◆ **Complete the following**
1. From the article on tricky work conversations, return the passage that opens with the words containing "You don’t even" and closes with "ammunition to do so.", copied word for word.
2. List every quality that the article on tricky work conversations says its suggested approaches use to get your point across.

# Start of Page extract

Art by Andrew Colin Beck
Do you ever find yourself tongue-tied or even speechless with a client or your boss?
You know those awkward moments, whether in real time, on the phone or sometimes even in an email exchange, when you have trouble coming up with the right thing to say.
Well, you’re not alone. We all get tripped up and go a bit blank in unfamiliar or high stakes situations.
The first thing to keep in mind is that, no matter the situation, there is no “right” way to respond and no “right” thing to say. In fact, there are infinite ways to respond to every situation, depending on a myriad of factors.
So don’t feel pressured to come up with the perfect response right then and there. When in doubt, ask for time to think.
Say this: “I’d like to give this some thought. Let me get back to you tomorrow, if you don’t mind.”
You don’t even have to explain why you need time! You just need to muster the courage to ask for it.
Following are five tricky scenarios for creatives, with different approaches that use curiosity, generosity, humility and humor to get your point across. Try them all and see what works best for you.
1. What to Say When … Your Work Goes Unacknowledged
The situation: You work behind the scenes on many projects and you do excellent work, but no one knows because you don’t like to promote yourself. Your mother taught you not to brag, so you rarely speak up to share your successes. As a result, those who could be helping in your professional development don’t have the ammunition to do so.
What you may be thinking: “Why doesn’t anyone recognize my role in these projects?”
The Solution: Try to shift the way you think about “self-promotion.” This is not about bragging, but rather conveying facts about your efforts. Find your own communication style to get the information to the right people—those who can help you grow professionally. Present the pertinent details in a matter-of-fact way, using verbs rather than adjectives and emphasizing your process as well as the effect of your actions.
What you could say:
• Curiosity: “The recent project we worked on was especially successful. How can we best spread the word about it and to whom?”
• Generosity: “Would it help you communicate our team’s success if I share details about how we approached it? Would you mind if I send you regular updates on the progress we’re making on my team and my role in it?”
• Humor: “My mother would cringe if she heard me bragging, but I’ll do my best.”

# End of Page extract
# Start of Given records

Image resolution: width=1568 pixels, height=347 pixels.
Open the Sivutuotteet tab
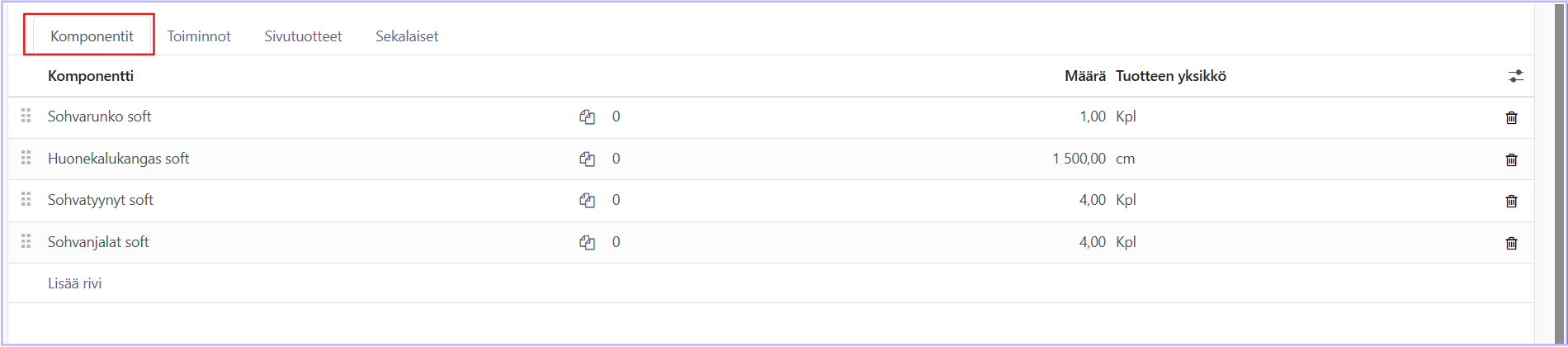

# End of Given records
# Start of Given records

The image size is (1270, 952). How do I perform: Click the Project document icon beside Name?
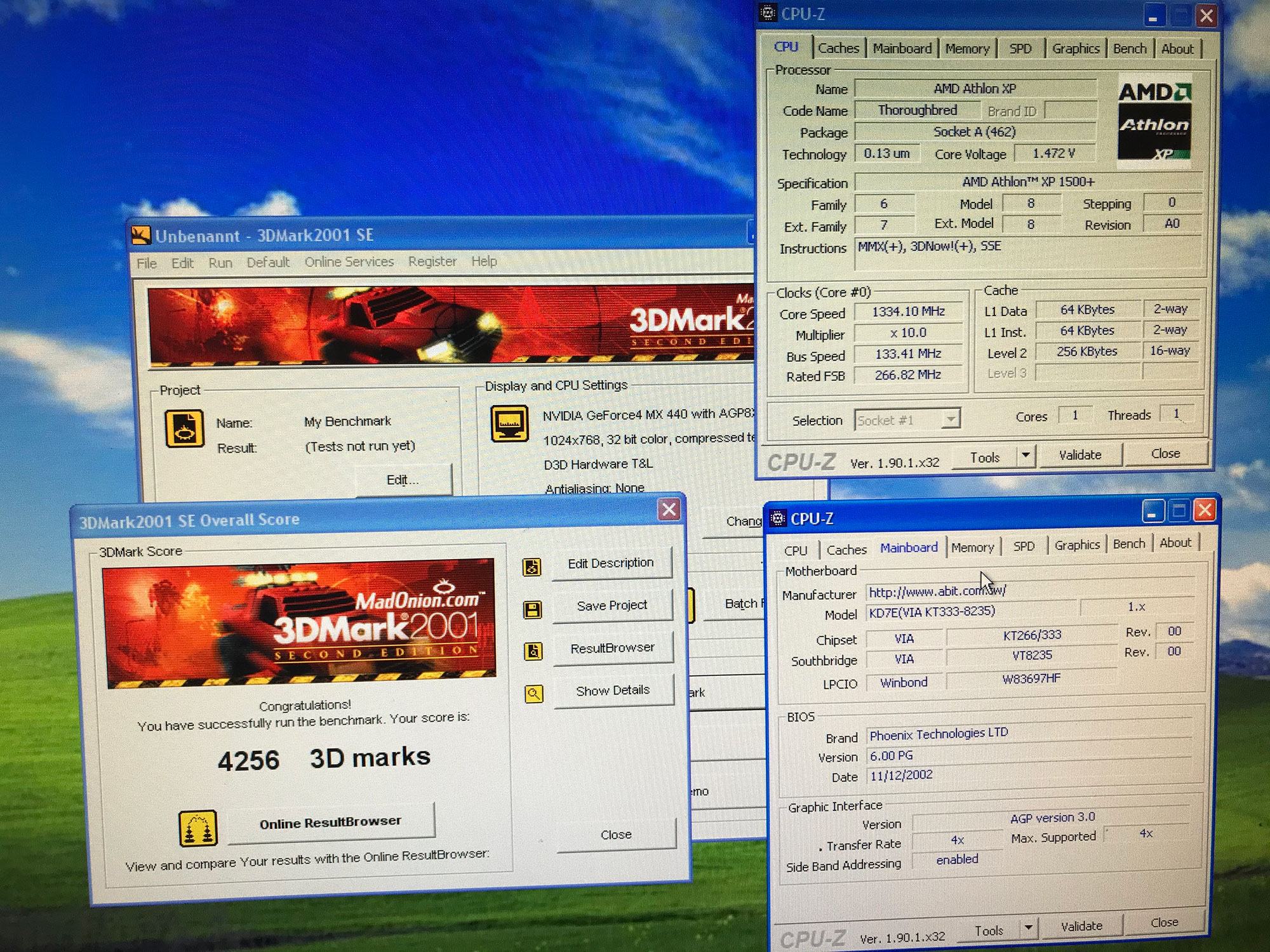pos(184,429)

# End of Given records

◆ **Answer list**
1.
You don’t even have to explain why you need time! You just need to muster the courage to ask for it.
Following are five tricky scenarios for creatives, with different approaches that use curiosity, generosity, humility and humor to get your point across. Try them all and see what works best for you.
1. What to Say When … Your Work Goes Unacknowledged
The situation: You work behind the scenes on many projects and you do excellent work, but no one knows because you don’t like to promote yourself. Your mother taught you not to brag, so you rarely speak up to share your successes. As a result, those who could be helping in your professional development don’t have the ammunition to do so.

2. curiosity, generosity, humility, humor